━━━━━ Given data ━━━━━

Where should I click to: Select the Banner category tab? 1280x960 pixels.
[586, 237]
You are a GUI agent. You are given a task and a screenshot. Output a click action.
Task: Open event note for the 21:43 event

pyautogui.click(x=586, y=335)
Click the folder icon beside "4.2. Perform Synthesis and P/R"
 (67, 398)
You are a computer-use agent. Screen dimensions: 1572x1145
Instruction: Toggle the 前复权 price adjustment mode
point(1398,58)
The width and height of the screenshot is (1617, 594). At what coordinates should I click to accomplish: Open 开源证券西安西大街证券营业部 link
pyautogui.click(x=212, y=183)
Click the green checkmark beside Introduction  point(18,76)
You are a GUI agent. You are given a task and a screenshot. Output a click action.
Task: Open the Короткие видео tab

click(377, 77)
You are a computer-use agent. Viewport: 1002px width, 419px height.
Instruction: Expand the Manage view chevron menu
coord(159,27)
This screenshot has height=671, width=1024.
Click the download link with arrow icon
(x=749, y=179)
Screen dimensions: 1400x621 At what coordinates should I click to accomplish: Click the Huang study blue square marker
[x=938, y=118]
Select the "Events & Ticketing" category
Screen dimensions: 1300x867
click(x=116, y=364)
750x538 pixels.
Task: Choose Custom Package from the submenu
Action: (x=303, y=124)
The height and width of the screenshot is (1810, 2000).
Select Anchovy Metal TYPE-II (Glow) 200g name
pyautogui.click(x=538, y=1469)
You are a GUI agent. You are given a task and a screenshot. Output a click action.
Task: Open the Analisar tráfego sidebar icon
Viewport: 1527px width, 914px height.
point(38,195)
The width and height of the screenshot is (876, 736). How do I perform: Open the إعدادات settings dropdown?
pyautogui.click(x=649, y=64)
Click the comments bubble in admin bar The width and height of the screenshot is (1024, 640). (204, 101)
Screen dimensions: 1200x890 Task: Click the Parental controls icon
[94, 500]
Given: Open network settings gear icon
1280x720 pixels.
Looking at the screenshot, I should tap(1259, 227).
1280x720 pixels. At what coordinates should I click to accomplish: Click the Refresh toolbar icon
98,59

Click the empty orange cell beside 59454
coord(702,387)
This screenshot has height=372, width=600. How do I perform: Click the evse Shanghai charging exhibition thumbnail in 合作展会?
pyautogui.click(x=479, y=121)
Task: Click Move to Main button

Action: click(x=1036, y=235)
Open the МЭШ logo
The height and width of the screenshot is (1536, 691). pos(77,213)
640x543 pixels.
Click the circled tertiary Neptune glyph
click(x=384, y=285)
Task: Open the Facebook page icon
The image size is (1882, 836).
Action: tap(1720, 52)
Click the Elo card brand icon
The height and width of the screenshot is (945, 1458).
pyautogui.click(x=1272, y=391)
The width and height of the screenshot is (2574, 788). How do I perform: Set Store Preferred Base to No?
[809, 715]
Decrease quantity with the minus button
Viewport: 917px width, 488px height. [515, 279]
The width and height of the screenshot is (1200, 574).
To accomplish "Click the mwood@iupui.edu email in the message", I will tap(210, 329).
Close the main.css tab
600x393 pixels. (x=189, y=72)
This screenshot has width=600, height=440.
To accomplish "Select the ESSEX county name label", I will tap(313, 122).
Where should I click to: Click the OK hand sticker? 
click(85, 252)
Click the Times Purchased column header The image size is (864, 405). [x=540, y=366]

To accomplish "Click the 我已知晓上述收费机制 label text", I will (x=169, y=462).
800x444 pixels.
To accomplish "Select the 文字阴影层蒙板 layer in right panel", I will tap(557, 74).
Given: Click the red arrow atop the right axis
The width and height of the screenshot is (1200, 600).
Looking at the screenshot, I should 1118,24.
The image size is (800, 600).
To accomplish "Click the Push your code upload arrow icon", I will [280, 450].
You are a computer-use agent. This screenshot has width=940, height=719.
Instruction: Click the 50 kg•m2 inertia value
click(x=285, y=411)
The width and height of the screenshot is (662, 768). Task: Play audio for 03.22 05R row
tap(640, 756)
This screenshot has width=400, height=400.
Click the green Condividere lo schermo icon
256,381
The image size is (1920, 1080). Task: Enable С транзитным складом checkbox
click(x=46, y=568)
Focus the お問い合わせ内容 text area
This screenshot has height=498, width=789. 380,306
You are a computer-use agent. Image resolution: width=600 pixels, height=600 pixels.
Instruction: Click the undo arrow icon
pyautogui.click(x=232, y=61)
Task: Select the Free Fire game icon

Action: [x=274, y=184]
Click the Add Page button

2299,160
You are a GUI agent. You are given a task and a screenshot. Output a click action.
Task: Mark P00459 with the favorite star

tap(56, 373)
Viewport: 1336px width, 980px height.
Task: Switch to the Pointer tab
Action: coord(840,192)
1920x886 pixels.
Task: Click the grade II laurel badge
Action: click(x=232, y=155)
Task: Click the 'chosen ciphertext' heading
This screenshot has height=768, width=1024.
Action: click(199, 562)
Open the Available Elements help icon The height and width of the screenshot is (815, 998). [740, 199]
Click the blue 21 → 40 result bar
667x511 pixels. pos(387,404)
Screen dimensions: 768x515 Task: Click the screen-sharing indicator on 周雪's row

━━━━━

In the listing, find each line with the string "label" and copy it.

▸ **Exercise solution**
To accomplish "Select the ESSEX county name label", I will tap(313, 122).
To accomplish "Click the 我已知晓上述收费机制 label text", I will (x=169, y=462).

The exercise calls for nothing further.